TypeError: accept missing 2 required arguments (St

2019-09-04 14:23发布

问题:

This is a curiosity question. I have a block of code that executes upon an accepted.connect(). It throws out this error but when I check the results they still work. And from what I understand from button box: upon pressing OK or cancel, the dialog should close on it's own. I haven't even initialized self.buttonBox.canceled.connect but when I push cancel the window closes. When I push OK though the window stays open and gives the following error:

TypeError: accept() missing 2 required positional arguments: 'player' and 'window'

So here's some code:

class UIinit(QtGui.QDialog, UI.Buy_Cargo.Ui_Dialog):
        """The Dialog for initiation"""
        def __init__(self, player, window):
            super(UIinit, self).__init__()
            self.window = window
            self.player = player
            self.setupUi(self)
            #for i in Config.port_prices:
            #   up = getattr(self, "btn_" + i + "_up")
            #    up.clicked.connect(partial(self.up, i, player))
            #    down = getattr(self, "btn_" + i + "_down")
            #    down.clicked.connect(partial(self.down, i))
            #    add_price = getattr(self, "H_" + i)
            #    add_price.setText(i +
            #        " (" + str(self.player.port.price[i]) + ")")
            self.buttonBox.accepted.connect(  # the important part
                partial(self.accept, player, window))
        def accept(self, player, window):
            if int(self.V_Total.text()) <= player.money:
                for i in player.ship.cargo:
                    num = int(getattr(self, "V_" + i).text())
                    player.ship.cargo[i] += num
                window.to_shipyard()
dia = UIinit(player, window)
dia.exec_()

I've tried connect(lambda: self.accept(player, window)) and using self.player and self.window as the arguments.

回答1:

This simplified snippets below does work as expected, so your problem is elsewhere. Just a wildguess - if you copy/pasted you code, there are tabs in it and if you have a mix of tabs and spaces you can get really weird results - like having def accept actually being defined in __init__ itself instead of being a proper method, in which case self is not automagically passed to the function. Doesn't really match your error message but that might be worth checking....

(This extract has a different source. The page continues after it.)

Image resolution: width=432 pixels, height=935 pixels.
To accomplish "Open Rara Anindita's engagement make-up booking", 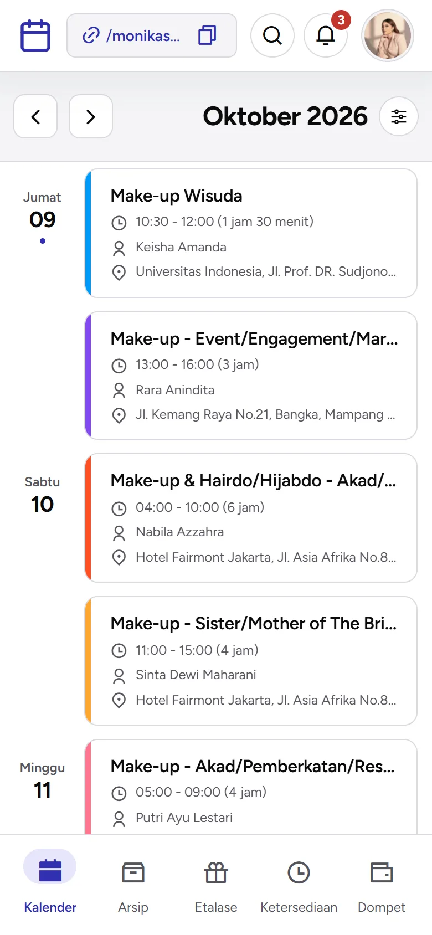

from functools import partial

class Button(object):
    def __init__(self):
        self.callbacks = []
    def connect(self, callback):
        self.callbacks.append(callback)
    def click(self):
        for callback in self.callbacks:
            callback()

class UI(object):
    """The Dialog for initiation"""
    def __init__(self, player, window):
        self.window = window
        self.player = player
        self.button = Button()
        self.button.connect(  # the important part
            partial(self.accept, player, window))
        self.button.connect( 
            lambda: self.accept(player, window))

    def accept(self, player, window):
        print "accept %s %s" % (player, window)

    def exec_(self):
        self.button.click()
player = "p"
window = "w"
dia = UI(player, window)
dia.exec_()


回答2:

It seems that it has to do with me overwriting the dialog's accept function. Once I changed the accept() to GoNinjaGoNinjaGo() everything worked just fine.